Task description: Filter the entries beneath this task, copying only the lines that hold the word "computer".

Supplied entries:
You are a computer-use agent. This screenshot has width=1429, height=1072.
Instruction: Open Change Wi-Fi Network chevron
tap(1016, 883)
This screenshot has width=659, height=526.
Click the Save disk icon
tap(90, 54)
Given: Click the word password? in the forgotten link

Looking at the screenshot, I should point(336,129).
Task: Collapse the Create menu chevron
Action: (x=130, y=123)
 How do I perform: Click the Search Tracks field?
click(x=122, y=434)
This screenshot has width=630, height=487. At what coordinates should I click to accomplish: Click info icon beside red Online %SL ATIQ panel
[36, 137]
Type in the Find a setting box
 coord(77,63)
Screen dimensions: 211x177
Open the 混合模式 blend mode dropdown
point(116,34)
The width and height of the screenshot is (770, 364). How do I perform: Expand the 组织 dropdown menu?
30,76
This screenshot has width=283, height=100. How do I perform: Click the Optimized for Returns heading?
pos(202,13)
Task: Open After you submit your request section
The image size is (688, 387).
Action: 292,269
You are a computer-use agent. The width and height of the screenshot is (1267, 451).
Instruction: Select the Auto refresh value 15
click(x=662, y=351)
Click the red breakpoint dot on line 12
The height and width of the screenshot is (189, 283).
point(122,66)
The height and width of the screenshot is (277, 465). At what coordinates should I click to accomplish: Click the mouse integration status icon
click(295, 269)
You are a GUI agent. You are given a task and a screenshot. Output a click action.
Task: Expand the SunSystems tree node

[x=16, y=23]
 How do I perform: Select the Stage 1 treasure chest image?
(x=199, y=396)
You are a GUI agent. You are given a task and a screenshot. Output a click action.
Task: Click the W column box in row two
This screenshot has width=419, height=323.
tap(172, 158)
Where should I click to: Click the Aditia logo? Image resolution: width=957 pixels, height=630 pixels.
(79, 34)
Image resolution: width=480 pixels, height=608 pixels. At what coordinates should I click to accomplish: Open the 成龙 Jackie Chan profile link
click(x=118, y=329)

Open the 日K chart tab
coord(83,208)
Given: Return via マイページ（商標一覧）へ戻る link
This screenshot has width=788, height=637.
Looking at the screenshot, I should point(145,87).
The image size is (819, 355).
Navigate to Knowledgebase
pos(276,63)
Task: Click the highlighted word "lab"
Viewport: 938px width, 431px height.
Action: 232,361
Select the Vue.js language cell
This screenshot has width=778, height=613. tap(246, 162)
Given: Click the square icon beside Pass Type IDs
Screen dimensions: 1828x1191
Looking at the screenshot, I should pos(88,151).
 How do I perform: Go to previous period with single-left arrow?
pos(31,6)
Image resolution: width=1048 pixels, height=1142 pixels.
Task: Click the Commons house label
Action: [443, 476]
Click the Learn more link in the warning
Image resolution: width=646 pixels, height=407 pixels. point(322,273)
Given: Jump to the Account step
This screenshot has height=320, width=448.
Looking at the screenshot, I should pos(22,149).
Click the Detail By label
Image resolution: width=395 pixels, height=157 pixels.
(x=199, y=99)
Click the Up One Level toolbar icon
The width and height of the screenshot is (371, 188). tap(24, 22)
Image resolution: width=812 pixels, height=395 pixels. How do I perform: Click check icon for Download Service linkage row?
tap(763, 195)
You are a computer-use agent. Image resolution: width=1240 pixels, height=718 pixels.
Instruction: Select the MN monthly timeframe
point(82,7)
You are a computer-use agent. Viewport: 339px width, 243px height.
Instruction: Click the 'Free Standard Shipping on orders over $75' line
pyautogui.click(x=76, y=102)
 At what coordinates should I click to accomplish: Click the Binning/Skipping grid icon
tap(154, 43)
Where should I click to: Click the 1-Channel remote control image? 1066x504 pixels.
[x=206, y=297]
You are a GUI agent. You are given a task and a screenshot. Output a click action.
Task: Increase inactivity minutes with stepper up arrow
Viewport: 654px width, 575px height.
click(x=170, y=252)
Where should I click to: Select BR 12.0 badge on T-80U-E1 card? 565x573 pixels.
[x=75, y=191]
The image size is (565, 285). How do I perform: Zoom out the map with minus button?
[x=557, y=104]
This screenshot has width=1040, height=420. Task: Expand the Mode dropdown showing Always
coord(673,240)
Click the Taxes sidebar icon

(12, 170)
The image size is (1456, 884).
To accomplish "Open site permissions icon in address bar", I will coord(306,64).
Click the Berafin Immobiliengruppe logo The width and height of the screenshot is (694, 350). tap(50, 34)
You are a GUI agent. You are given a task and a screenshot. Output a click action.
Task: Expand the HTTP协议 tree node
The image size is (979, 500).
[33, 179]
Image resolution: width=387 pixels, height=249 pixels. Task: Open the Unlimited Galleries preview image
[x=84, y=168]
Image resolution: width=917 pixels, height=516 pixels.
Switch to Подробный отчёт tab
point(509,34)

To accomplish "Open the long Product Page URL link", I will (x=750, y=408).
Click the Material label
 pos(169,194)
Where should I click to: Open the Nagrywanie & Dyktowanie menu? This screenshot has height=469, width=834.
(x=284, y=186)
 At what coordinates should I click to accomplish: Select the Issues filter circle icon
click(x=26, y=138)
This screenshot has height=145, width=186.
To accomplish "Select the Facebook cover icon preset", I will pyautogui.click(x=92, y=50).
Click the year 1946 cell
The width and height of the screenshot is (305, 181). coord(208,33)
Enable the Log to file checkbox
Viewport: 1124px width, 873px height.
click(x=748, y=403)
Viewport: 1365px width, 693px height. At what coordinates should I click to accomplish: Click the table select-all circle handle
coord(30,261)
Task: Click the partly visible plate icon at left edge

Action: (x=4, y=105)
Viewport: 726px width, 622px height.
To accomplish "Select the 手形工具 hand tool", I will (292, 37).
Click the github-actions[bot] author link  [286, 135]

Result of this exercise:
You are a computer-use agent. This screenshot has width=1429, height=1072.
You are a computer-use agent. The width and height of the screenshot is (1267, 451).
You are a computer-use agent. Image resolution: width=1240 pixels, height=718 pixels.
You are a computer-use agent. Viewport: 339px width, 243px height.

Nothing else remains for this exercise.